Task directions =>
Copy the data below word for word, starting at the line that contains "Task: Click the rename RDS table icon" and stopping after the line that contains "pos(172,471)".

Data for this exercise =>
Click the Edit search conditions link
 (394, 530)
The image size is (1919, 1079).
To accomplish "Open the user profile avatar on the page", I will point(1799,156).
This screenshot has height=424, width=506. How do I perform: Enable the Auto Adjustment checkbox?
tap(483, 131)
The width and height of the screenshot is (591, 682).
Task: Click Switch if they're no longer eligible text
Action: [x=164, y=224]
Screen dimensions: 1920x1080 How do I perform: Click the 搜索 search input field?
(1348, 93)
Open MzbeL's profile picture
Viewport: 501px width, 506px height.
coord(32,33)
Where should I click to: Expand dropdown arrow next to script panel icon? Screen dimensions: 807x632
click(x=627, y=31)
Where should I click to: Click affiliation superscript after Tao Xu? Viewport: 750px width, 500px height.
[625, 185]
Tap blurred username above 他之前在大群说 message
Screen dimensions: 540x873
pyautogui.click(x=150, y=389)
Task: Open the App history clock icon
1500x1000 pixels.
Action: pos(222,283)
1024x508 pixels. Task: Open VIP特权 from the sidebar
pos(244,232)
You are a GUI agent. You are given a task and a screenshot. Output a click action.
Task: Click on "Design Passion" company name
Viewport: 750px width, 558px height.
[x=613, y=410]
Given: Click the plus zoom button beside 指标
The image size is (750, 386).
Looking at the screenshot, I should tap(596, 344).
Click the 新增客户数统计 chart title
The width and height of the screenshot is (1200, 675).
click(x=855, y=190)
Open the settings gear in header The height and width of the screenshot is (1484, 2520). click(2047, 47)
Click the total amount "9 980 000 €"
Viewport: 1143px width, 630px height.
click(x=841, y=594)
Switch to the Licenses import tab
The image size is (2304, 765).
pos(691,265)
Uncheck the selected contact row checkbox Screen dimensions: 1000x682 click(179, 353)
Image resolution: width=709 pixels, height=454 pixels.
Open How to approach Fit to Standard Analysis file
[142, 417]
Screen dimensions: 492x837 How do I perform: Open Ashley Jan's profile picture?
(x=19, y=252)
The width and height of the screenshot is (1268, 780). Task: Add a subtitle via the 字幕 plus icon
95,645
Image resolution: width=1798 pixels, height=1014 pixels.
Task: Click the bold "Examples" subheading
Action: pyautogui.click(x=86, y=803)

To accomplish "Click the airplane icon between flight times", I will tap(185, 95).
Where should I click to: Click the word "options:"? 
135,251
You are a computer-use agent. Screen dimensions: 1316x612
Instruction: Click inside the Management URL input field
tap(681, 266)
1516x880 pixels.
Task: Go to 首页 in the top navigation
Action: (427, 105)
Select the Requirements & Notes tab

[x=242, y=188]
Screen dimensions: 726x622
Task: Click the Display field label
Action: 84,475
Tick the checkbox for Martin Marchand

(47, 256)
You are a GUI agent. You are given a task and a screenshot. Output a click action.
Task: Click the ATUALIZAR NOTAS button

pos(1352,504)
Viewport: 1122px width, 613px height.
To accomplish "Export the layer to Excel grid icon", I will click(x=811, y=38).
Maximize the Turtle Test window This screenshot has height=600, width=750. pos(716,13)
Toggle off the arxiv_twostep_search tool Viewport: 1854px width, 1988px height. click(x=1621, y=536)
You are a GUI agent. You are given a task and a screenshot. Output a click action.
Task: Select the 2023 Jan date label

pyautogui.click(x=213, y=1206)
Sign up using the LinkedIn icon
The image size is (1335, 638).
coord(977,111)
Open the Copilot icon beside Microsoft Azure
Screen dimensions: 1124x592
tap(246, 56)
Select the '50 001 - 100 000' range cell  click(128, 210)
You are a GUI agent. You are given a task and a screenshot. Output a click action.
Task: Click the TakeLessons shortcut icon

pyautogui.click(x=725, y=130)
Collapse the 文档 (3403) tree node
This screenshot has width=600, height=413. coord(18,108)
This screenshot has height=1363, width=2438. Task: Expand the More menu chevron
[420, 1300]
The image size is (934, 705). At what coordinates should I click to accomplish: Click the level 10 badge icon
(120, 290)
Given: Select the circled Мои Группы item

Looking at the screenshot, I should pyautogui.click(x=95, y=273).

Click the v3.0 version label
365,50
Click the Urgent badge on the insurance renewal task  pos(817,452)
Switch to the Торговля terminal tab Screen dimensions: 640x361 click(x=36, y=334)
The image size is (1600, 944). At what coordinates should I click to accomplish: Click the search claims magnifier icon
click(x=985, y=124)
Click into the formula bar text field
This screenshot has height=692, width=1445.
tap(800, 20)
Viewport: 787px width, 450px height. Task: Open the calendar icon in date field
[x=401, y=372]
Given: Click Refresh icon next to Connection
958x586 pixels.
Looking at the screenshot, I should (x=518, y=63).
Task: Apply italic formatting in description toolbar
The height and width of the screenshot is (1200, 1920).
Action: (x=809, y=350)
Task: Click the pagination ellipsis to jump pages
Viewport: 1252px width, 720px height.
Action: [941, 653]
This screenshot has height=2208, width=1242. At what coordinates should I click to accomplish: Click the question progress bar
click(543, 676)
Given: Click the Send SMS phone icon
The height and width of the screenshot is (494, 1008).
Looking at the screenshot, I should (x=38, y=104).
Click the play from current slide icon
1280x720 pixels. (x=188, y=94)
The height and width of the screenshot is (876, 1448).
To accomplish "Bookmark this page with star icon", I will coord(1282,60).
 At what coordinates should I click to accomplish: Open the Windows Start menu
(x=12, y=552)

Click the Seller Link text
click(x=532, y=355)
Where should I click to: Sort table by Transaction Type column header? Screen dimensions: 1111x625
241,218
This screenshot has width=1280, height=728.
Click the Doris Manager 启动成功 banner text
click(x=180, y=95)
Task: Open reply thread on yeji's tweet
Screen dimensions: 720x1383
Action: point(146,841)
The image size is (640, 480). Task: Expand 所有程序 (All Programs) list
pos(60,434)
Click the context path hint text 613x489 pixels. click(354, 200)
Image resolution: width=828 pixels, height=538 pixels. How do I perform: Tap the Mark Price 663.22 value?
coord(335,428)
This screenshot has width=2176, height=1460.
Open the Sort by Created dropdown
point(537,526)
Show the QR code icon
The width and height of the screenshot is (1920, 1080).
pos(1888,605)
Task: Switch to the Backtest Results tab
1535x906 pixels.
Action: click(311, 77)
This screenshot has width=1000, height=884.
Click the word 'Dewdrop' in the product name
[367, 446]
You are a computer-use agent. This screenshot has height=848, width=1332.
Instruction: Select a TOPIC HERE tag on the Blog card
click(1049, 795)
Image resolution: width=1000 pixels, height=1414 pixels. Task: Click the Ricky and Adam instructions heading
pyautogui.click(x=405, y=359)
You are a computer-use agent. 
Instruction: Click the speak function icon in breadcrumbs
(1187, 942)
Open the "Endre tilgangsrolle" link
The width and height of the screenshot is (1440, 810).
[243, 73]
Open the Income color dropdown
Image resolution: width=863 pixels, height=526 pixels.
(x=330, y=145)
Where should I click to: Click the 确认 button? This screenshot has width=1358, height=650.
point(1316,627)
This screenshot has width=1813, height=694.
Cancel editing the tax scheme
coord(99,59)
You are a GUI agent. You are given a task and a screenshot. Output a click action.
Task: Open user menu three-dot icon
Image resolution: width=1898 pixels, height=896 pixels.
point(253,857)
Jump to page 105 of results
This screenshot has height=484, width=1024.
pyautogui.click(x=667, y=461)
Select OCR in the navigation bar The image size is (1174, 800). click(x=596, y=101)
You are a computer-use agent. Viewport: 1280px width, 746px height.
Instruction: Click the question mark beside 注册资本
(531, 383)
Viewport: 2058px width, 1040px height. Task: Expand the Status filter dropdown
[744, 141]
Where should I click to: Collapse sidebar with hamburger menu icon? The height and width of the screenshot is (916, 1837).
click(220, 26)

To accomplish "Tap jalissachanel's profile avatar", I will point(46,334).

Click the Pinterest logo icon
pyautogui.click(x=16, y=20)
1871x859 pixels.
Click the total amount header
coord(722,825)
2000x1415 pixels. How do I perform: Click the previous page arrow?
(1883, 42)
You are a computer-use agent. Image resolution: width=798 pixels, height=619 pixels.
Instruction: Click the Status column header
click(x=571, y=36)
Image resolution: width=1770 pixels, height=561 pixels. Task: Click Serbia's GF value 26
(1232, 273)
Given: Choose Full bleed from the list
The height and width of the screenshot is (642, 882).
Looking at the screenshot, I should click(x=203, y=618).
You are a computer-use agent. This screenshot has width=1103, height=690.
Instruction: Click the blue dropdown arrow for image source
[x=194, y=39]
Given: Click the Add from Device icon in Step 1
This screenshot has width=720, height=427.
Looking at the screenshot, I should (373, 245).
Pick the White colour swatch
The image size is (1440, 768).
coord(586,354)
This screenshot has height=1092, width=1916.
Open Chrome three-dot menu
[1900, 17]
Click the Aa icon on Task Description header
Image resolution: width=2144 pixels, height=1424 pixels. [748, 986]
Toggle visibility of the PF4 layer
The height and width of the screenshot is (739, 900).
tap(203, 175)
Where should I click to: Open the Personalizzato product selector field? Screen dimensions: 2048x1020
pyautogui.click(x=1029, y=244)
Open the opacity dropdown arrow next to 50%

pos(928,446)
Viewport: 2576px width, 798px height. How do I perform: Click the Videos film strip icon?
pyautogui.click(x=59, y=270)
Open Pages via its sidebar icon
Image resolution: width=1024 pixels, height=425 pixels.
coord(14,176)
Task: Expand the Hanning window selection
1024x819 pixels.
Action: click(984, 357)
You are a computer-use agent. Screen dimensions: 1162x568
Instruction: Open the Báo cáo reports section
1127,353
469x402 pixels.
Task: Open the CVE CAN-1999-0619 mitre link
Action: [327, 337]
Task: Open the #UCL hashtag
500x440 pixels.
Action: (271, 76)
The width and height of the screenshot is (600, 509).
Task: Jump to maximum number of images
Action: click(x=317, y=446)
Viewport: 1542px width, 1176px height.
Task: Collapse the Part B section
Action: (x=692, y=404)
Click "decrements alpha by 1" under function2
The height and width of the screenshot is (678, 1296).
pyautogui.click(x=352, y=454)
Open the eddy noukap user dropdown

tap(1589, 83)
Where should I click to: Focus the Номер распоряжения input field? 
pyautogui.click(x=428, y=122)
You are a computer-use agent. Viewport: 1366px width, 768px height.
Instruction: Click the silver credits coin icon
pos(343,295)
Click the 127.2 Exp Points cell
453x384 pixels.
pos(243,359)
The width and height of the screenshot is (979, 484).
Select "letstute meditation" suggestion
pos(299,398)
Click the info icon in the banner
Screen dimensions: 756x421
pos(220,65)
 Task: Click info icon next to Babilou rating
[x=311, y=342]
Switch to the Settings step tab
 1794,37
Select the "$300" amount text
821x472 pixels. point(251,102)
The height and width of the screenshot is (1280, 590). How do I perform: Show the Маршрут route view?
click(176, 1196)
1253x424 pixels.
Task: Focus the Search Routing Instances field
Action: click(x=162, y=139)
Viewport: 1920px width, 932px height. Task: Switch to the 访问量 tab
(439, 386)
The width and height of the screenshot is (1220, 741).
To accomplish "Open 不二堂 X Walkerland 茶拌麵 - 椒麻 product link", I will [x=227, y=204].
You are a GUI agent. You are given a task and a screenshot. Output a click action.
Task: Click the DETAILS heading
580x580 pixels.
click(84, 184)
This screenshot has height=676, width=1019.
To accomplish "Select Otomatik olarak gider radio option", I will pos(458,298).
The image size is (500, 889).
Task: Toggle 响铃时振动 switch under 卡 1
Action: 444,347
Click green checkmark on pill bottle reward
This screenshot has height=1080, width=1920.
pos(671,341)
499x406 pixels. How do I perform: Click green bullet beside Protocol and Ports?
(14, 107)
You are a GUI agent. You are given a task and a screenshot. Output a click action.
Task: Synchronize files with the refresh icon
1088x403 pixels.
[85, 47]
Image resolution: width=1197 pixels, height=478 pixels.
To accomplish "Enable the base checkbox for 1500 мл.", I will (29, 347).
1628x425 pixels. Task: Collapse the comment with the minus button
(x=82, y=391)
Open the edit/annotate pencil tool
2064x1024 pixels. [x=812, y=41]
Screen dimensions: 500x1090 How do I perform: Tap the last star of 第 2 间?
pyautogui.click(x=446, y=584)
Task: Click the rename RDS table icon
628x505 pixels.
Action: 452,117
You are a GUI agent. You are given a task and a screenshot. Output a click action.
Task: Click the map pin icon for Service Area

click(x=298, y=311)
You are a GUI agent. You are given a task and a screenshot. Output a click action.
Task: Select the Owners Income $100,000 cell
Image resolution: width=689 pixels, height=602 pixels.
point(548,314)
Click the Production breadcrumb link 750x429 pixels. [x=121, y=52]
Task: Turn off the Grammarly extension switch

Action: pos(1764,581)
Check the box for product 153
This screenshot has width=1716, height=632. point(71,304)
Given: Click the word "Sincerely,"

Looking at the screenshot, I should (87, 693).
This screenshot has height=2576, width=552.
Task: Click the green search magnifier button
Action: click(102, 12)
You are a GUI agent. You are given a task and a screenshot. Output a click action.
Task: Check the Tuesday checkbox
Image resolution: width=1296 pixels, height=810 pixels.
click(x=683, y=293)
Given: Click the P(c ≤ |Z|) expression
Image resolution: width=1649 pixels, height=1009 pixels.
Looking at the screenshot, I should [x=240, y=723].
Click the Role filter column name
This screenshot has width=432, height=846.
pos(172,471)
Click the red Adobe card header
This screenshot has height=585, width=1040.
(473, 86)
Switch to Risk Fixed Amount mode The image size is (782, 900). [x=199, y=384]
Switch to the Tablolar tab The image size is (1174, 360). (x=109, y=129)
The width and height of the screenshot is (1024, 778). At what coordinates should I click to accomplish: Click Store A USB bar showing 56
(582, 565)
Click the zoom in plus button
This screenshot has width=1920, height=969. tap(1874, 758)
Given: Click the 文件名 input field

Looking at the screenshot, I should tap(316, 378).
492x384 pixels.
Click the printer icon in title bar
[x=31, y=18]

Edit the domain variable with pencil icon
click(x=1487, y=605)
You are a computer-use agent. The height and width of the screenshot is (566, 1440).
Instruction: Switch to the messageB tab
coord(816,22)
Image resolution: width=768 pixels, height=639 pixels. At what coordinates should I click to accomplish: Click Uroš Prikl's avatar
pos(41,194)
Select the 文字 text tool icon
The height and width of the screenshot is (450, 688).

Worked solution =>
Task: Click the rename RDS table icon
628x505 pixels.
Action: 452,117
You are a GUI agent. You are given a task and a screenshot. Output a click action.
Task: Click the map pin icon for Service Area

click(x=298, y=311)
You are a GUI agent. You are given a task and a screenshot. Output a click action.
Task: Select the Owners Income $100,000 cell
Image resolution: width=689 pixels, height=602 pixels.
point(548,314)
Click the Production breadcrumb link 750x429 pixels. [x=121, y=52]
Task: Turn off the Grammarly extension switch

Action: pos(1764,581)
Check the box for product 153
This screenshot has width=1716, height=632. point(71,304)
Given: Click the word "Sincerely,"

Looking at the screenshot, I should (87, 693).
This screenshot has height=2576, width=552.
Task: Click the green search magnifier button
Action: click(102, 12)
You are a GUI agent. You are given a task and a screenshot. Output a click action.
Task: Check the Tuesday checkbox
Image resolution: width=1296 pixels, height=810 pixels.
click(x=683, y=293)
Given: Click the P(c ≤ |Z|) expression
Image resolution: width=1649 pixels, height=1009 pixels.
Looking at the screenshot, I should [x=240, y=723].
Click the Role filter column name
This screenshot has width=432, height=846.
pos(172,471)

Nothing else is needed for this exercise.